Required work:
A: From the forum thread on the Ring and invisibility, copy the passage word for word, beginning at the words "here's something I've" and stopping after "Why is that?".
B: In the forum thread on the Ring and invisibility, which two immortals does Rangerdave say wore the Ring before it was destroyed?
C: Translate this sentence from the forum thread on the Ring and invisibility into Spanish: "I also believe that Maiar do not turn invisible when wearing the Ring, which can again be connected to the fact that both Elves and Maiar can walk in both the Seen and Unseen worlds."
Source passage start
But I agree with Rangerdave that an Elf would not turn invisible when wearing the Ring. As was stated at the chapter in FotR "Flight to the Ford", the Elf-lord Glorfindel shone like some strange powerful being, and I believe there was a mention of his power over the Unseen as well as the Seen. And I would think that any power given to Glorfindel would be posessed by all Elves. 
I also believe that Maiar do not turn invisible when wearing the Ring, which can again be connected to the fact that both Elves and Maiar can walk in both the Seen and Unseen worlds.

Anyway, I think that the Ring was invisible as well as the wearer. It was the link between the Seen and Unseen worlds for mortals (apparently), and if the Ring 'teleported' the wearer into the Unseen then the device itself would naturally accompany the bearer.


----------



## Úlairi (Apr 7, 2002)

Minor correction here, Pontifex, I was the one who made the statement that Elves would not turn invisible not Rangerdave. As for Elanor2, good theory, but it is lacking the fact that invisibility was the side-effect if a mortal bears it and one without the will nor the power to control it.


----------



## Rangerdave (Apr 10, 2002)

*lacking proof*

I tend to agree that elves would not disappear when wearing the ring. But this is only a theory and lacks and real proof

Up until its destruction, only two imortals have worn the ring, and neither have gone invisible. But lets look at that for a moment shall we.
1. Sauron wore it: But his staying visible proves nothing since it was his ring to begin with. 
2. Tom wore it. Also proves nothing because nobody knows for sure who or what Tom is. Saving of course that Tom is Jolly

So what are the conclusions about invisibility and Elves? I would have say none.

This is my theory which is to say it is mine!
(10 point bonus to whoever recognizes that one)

enjoy
RD


----------



## Úlairi (Apr 10, 2002)

Read back a few posts Rangerdave. It was my theory, and it was hypothetical based on what evidence you have given. I am glad to see that some people can read my mind (sort of). I know that there is no proof but there is one shred of evidence that I have based this theory on, and that is the fact that any immortal person always exists in both the physical and sprit-realms. Tolkien states that himself in LoJRRT.


----------



## Shadowfax (Apr 15, 2002)

here's something I've always wondered- in the Hobbit, and the beginning of FotR, the wearer of the ring has no indication that s/he is invisible. Yet later on, they become enshrouded in a mist. Why is that?


----------



## Úlairi (Apr 15, 2002)

That one is inexplicable Shadowfax!


----------



## Úlairi (Apr 17, 2002)

Perhaps someone else has an idea?


----------



## syongstar (Apr 18, 2002)

*ring*

the ring became invisible because it took one TO another dimension


----------



## Úlairi (Apr 19, 2002)

They didn't go to another dimension, the wearer went to the spirit-realm syongstar. Where on earth did you pull that one from?
Source passage end
Information supplied start
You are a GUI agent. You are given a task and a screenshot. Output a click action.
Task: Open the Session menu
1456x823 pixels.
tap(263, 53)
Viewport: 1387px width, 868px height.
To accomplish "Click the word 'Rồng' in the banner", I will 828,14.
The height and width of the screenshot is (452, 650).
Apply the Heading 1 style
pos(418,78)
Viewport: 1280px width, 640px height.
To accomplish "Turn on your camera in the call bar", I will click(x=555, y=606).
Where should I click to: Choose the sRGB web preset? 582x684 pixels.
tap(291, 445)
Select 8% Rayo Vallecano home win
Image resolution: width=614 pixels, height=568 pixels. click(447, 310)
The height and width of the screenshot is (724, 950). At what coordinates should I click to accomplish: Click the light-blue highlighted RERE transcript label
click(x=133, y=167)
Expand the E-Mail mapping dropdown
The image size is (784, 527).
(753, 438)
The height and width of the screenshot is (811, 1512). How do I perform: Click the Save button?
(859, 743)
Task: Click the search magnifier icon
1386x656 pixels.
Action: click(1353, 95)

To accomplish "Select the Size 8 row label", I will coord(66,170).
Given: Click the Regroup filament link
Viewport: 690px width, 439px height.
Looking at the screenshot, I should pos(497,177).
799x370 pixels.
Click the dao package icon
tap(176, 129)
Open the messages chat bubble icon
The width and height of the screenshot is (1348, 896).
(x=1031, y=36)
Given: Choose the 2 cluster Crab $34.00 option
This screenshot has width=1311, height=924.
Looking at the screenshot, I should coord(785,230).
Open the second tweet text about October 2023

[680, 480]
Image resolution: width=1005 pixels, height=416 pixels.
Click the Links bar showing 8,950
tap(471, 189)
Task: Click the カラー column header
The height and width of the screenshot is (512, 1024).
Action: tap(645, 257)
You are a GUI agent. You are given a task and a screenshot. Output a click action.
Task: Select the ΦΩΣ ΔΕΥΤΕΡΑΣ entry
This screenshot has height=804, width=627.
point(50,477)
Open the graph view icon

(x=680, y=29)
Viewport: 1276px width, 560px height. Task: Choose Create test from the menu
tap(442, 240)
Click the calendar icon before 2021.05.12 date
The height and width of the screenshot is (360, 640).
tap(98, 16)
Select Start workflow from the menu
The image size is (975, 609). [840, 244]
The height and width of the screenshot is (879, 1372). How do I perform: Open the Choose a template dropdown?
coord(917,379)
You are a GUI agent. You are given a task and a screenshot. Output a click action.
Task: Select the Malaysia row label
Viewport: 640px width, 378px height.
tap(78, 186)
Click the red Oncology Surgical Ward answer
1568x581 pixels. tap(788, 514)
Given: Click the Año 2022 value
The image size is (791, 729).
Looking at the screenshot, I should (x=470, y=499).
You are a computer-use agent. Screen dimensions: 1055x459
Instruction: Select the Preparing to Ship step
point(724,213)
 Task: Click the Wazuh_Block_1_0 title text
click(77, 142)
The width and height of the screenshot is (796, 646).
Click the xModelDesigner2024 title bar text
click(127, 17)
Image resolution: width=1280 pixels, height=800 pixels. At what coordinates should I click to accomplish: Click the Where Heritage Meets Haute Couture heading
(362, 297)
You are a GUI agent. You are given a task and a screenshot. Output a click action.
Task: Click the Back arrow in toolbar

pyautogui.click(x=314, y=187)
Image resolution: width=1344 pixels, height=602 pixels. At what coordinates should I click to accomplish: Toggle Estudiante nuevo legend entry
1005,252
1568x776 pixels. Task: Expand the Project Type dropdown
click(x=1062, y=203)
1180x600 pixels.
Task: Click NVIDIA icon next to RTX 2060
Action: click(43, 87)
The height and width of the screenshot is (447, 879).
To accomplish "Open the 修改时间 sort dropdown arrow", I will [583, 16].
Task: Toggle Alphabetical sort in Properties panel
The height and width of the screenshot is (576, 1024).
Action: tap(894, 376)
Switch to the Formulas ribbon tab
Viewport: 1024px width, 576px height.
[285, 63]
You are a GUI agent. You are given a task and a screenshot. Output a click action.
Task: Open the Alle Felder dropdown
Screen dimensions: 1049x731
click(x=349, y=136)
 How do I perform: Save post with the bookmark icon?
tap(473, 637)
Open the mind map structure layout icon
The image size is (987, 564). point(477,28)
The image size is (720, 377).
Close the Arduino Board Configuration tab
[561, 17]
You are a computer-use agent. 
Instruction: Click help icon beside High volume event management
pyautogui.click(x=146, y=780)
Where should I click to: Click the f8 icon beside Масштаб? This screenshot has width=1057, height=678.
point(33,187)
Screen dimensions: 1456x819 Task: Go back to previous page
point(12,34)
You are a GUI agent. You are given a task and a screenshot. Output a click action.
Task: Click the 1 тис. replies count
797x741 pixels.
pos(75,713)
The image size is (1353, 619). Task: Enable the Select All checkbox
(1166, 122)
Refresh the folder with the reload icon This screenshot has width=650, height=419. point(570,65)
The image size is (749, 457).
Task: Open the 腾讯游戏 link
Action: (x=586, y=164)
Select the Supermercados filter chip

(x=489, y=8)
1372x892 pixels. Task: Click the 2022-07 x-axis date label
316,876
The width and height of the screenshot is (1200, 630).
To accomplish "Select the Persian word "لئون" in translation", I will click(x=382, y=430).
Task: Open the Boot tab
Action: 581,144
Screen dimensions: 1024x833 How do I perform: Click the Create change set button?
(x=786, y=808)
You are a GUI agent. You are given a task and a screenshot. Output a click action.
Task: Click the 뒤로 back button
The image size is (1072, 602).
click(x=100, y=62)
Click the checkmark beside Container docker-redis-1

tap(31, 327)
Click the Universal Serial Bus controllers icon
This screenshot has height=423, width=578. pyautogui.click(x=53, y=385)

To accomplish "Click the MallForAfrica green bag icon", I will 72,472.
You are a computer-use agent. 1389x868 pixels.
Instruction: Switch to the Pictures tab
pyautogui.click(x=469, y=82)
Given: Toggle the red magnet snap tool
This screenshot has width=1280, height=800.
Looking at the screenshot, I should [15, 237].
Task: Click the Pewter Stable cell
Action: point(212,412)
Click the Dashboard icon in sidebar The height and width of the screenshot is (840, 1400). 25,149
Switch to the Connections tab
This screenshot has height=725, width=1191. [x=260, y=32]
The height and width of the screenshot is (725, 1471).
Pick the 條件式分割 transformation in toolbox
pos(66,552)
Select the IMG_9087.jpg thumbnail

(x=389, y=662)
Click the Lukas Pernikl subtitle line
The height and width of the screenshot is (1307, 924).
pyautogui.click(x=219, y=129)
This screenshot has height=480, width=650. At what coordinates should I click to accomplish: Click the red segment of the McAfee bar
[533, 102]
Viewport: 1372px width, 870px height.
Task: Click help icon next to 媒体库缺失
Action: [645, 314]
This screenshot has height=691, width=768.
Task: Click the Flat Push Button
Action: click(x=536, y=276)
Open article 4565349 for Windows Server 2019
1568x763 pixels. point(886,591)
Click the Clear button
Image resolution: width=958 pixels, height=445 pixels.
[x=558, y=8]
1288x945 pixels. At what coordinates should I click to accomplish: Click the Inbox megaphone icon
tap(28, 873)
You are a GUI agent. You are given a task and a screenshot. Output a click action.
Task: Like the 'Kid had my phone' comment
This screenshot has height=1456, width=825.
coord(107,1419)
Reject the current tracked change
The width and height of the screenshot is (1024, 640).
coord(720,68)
Information supplied end
Outputs by task:
A:
here's something I've always wondered- in the Hobbit, and the beginning of FotR, the wearer of the ring has no indication that s/he is invisible. Yet later on, they become enshrouded in a mist. Why is that?

B: Sauron and Tom.

C: También creo que los Maiar no se vuelven invisibles al llevar el Anillo, lo cual, de nuevo, puede relacionarse con el hecho de que tanto los Elfos como los Maiar pueden caminar en ambos mundos, el Visible y el Invisible.